• Data records
** start **

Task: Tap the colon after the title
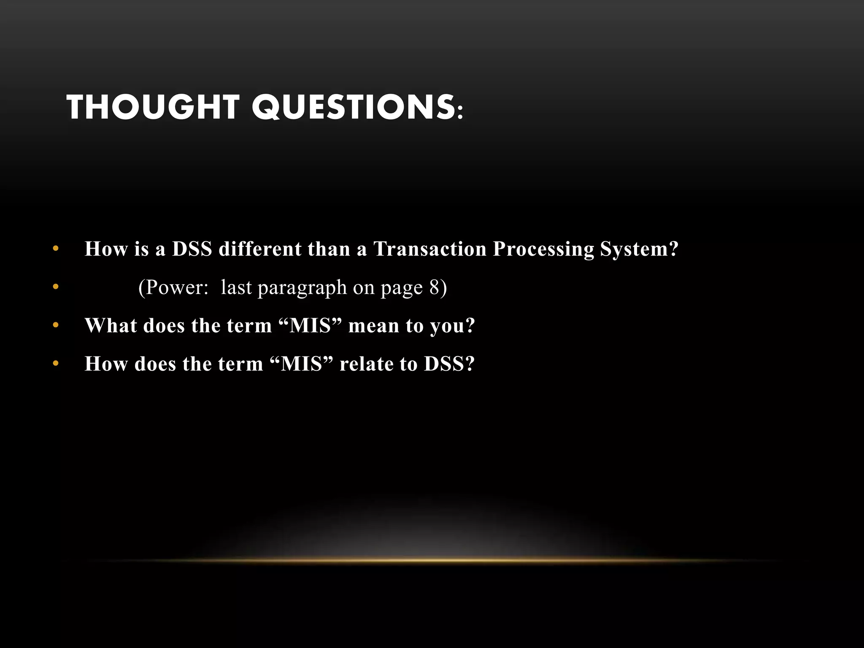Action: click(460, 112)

** end **
** start **

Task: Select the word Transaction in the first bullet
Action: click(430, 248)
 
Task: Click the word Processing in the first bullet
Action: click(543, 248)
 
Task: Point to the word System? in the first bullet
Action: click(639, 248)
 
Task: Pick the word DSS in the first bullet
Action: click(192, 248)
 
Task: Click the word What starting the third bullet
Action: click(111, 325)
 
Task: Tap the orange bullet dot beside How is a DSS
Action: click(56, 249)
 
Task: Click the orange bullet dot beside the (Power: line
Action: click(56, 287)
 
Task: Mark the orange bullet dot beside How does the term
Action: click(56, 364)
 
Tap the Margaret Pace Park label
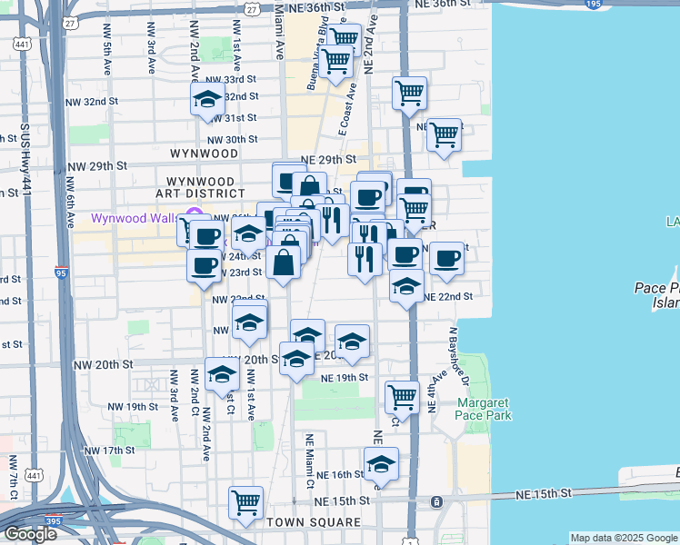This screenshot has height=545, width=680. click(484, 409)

** end **

• Task to carry out
Copy the records from the line with "Task: Pick the word DSS in the first bullet" up to and including the line with "This screenshot has" without any changes, leaving out the pictures.

• Task answer
Task: Pick the word DSS in the first bullet
Action: click(192, 248)
 
Task: Click the word What starting the third bullet
Action: click(111, 325)
 
Task: Tap the orange bullet dot beside How is a DSS
Action: click(56, 249)
 
Task: Click the orange bullet dot beside the (Power: line
Action: click(56, 287)
 
Task: Mark the orange bullet dot beside How does the term
Action: click(56, 364)
 
Tap the Margaret Pace Park label
This screenshot has height=545, width=680. click(484, 409)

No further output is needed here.